## Aim of the exercise
Your task is to restate the listing word for word without the pictures.

== Segment start ==

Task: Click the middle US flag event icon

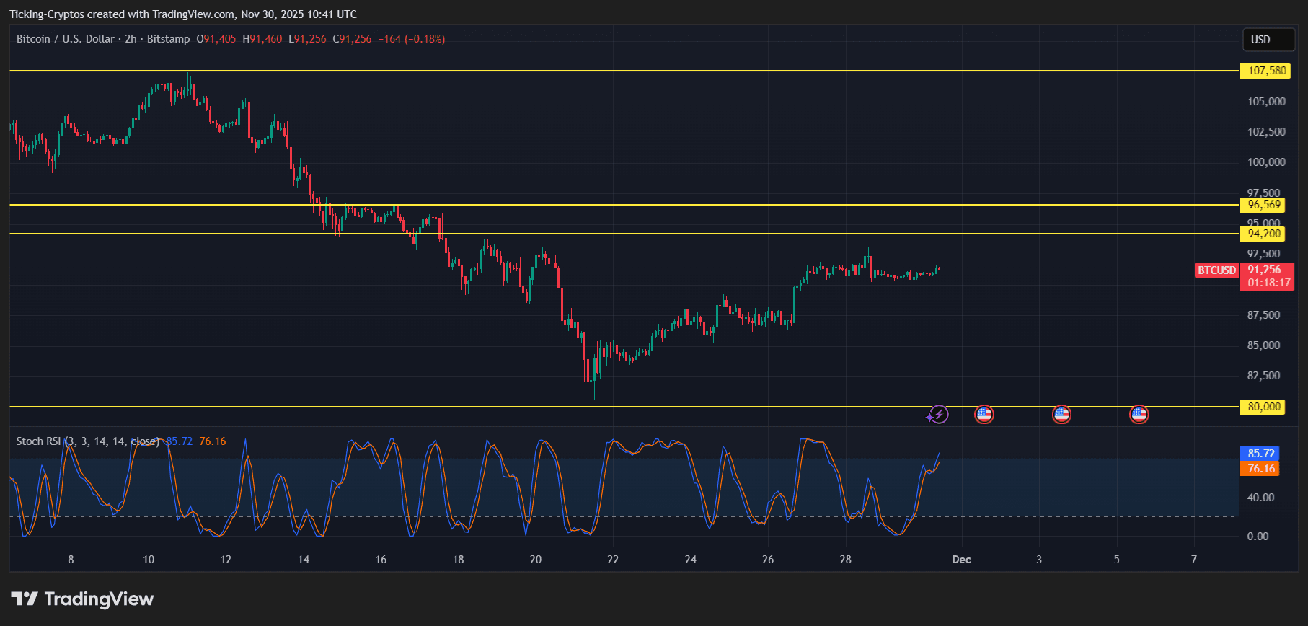Action: (1061, 415)
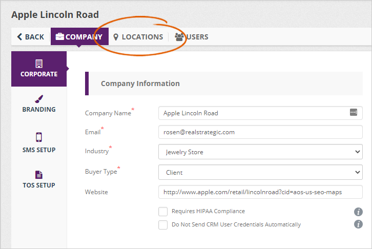Screen dimensions: 372x249
Task: Click into the Website URL field
Action: click(x=260, y=192)
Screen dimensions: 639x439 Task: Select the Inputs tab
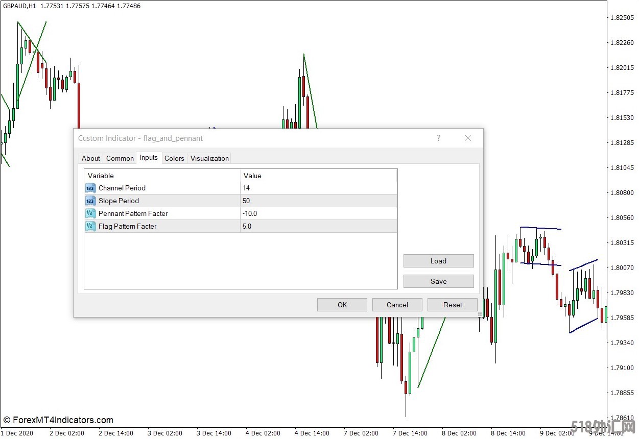coord(149,158)

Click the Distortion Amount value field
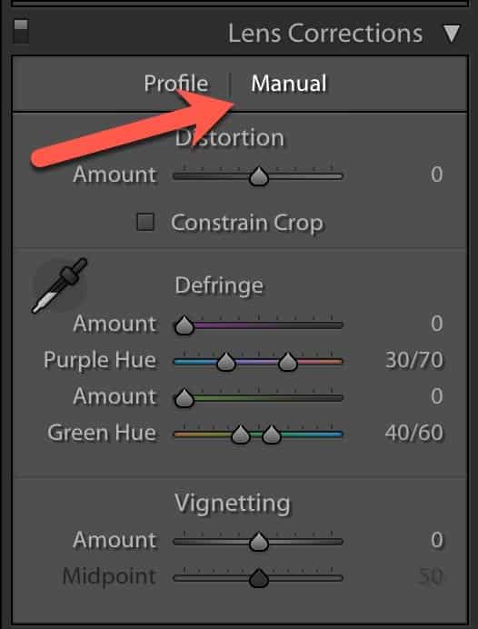[x=437, y=175]
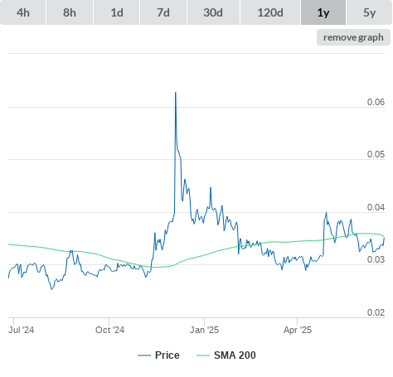Click the remove graph button

click(353, 37)
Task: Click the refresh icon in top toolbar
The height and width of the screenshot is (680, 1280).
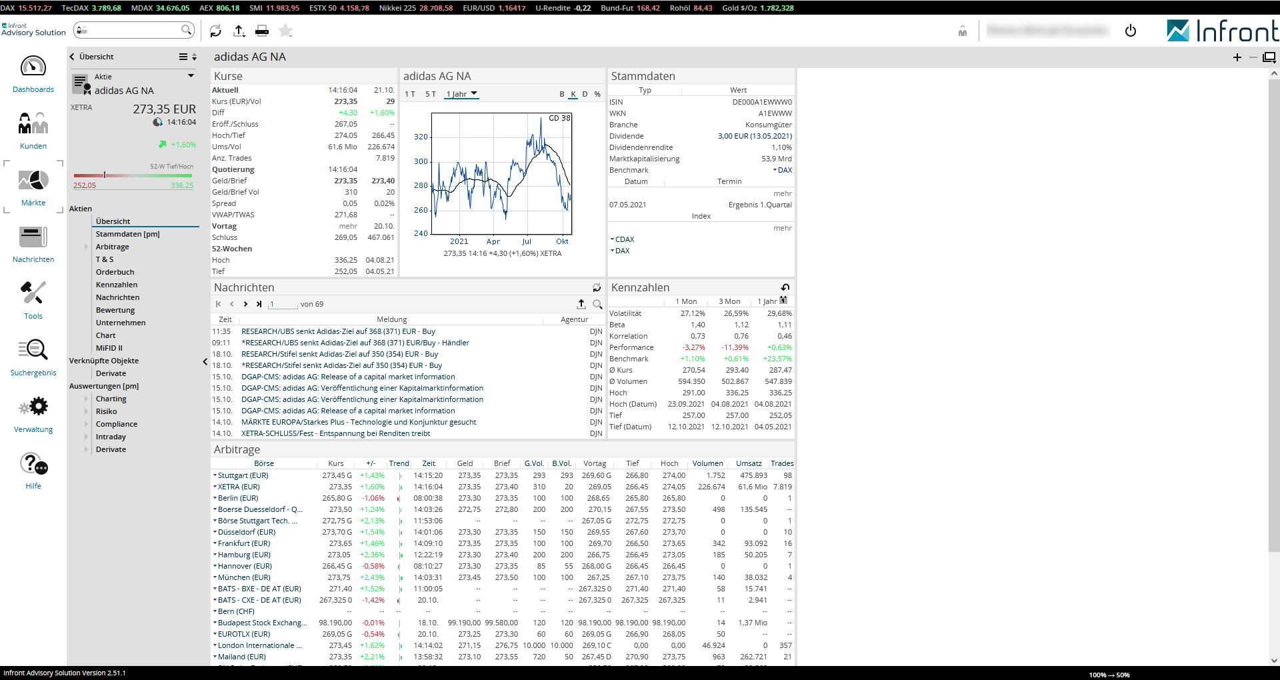Action: (215, 31)
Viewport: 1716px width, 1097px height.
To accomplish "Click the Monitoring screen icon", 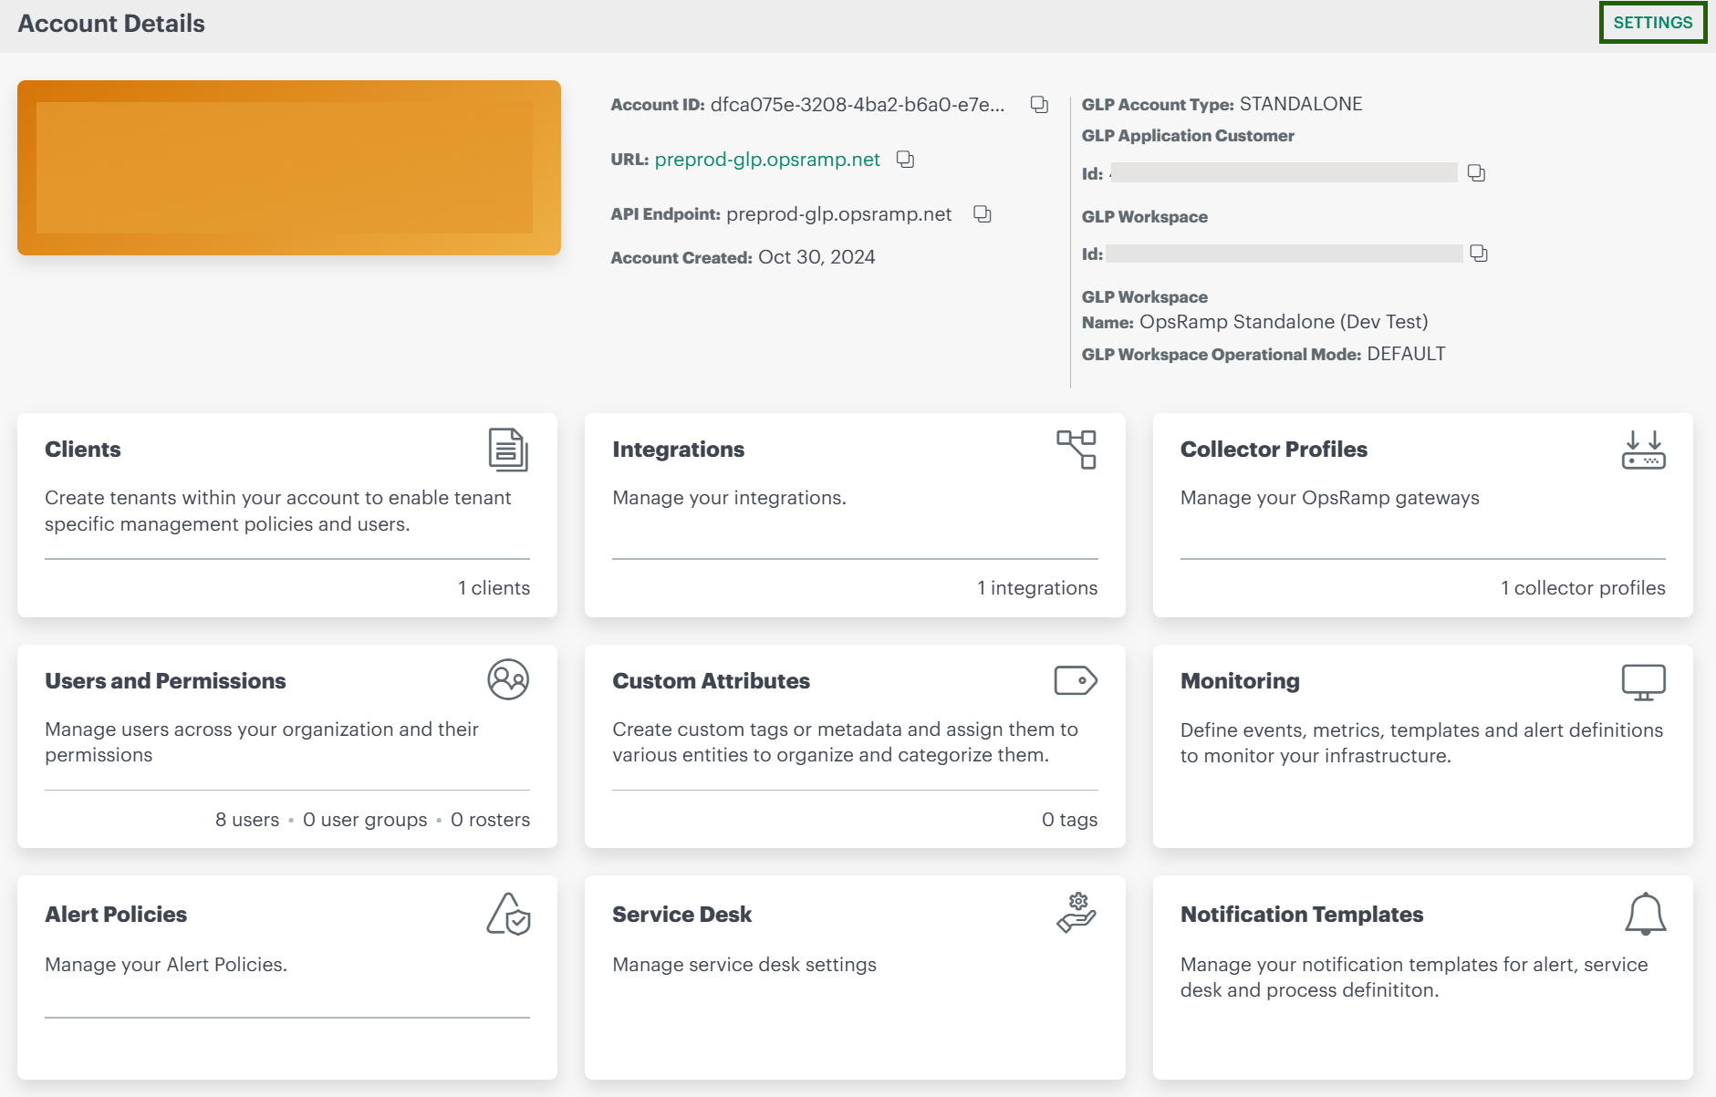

== Segment end ==

## Solution to the exercise
Task: Click the middle US flag event icon

Action: (1061, 415)
Screen dimensions: 372x249
Task: Click into the Website URL field
Action: click(x=260, y=192)
Screen dimensions: 639x439 Task: Select the Inputs tab
coord(149,158)

Click the Distortion Amount value field
[x=437, y=175]
Click the remove graph button

click(353, 37)
Task: Click the refresh icon in top toolbar
The height and width of the screenshot is (680, 1280).
Action: (215, 31)
Viewport: 1716px width, 1097px height.
To accomplish "Click the Monitoring screen icon", 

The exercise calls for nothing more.